Emma se quedó en el umbral, sin decir nada. Lo correcto habría sido decirle que ella también le quería, pero tenía ganas de quedarse triste un poco más. Decidió estar enfurruñada hasta la hora de comer, y resarcirle por la noche. Si mejoraba un poco el tiempo, quizá podrían ir a sentarse en Primrose Hill, como antes. Lo importante es que estará aquí, y que estaremos bien.

–Ya es hora de irte –masculló en el hombro de Dexter–. A ver si te retrasas con Maddy.

–No empieces.

Le miró, con una sonrisa burlona.

–Esta noche estaré más animada.

–Haremos algo divertido.

–Divertido.

–Aún nos divertimos, ¿no?

–Pues claro que sí –dijo ella, y le dio un beso de despedida.

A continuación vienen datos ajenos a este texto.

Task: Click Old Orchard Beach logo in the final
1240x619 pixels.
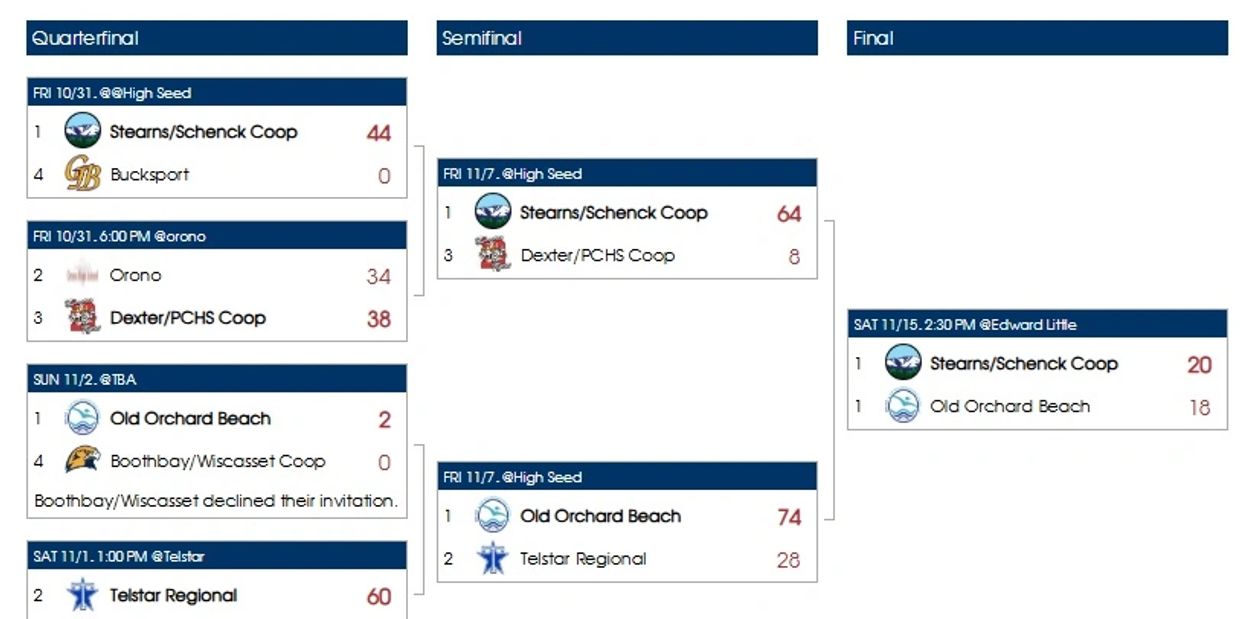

Sí que se divertían aún, pero de otra manera. Toda el ansia, la angustia, la pasión, habían dejado paso a un pulso constante de placer, satisfacción y alguna vez irritación, que no parecía un mal cambio; si bien la vida de Emma había tenido momentos de mayor euforia, no los había tenido de mayor regularidad.

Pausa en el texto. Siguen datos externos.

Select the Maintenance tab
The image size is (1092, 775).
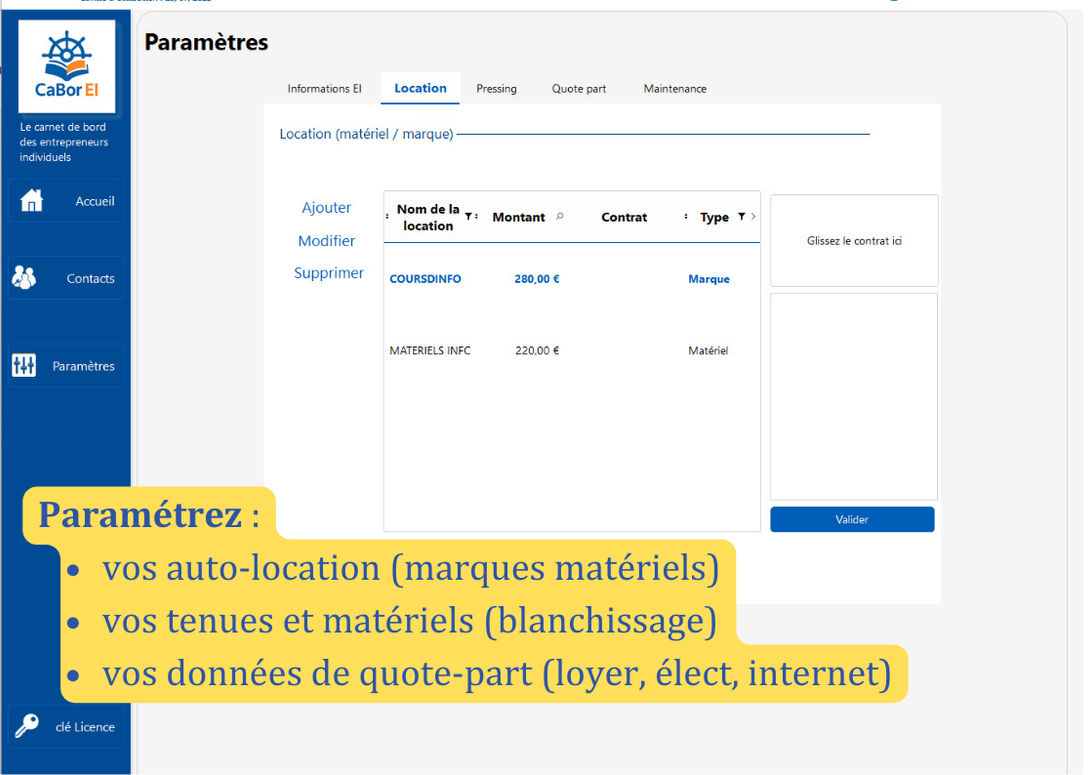tap(675, 88)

A veces, pensaba, echaba en falta la intensidad, no sólo de su noviazgo, sino de los primeros tiempos de su amistad. Se recordaba escribiendo cartas de diez páginas hasta altas horas de la noche; unas cosas demenciales, apasionadas, llenas de un sentimentalismo absurdo y de insinuaciones mal veladas, con signos de exclamación y subrayados. Durante una temporada también le había escrito una postal diaria, además de la hora por teléfono justo antes de acostarse. La noche en el piso de Dalston, hablando y oyendo discos hasta la salida del sol, o el día de Año Nuevo en casa de los padres de él, yendo a nadar al río, o la tarde en un bar secreto de Chinatown, bebiendo absenta… Todos esos momentos, y muchos más, estaban registrados y guardados en cuadernos, cartas y fajos de fotografías, un sinfín de fotos. Durante una época (principios de los noventa, debía de ser) casi no podían pasar al lado de un fotomatón sin entrar juntos, porque aún no daban por supuesta la presencia permanente del otro.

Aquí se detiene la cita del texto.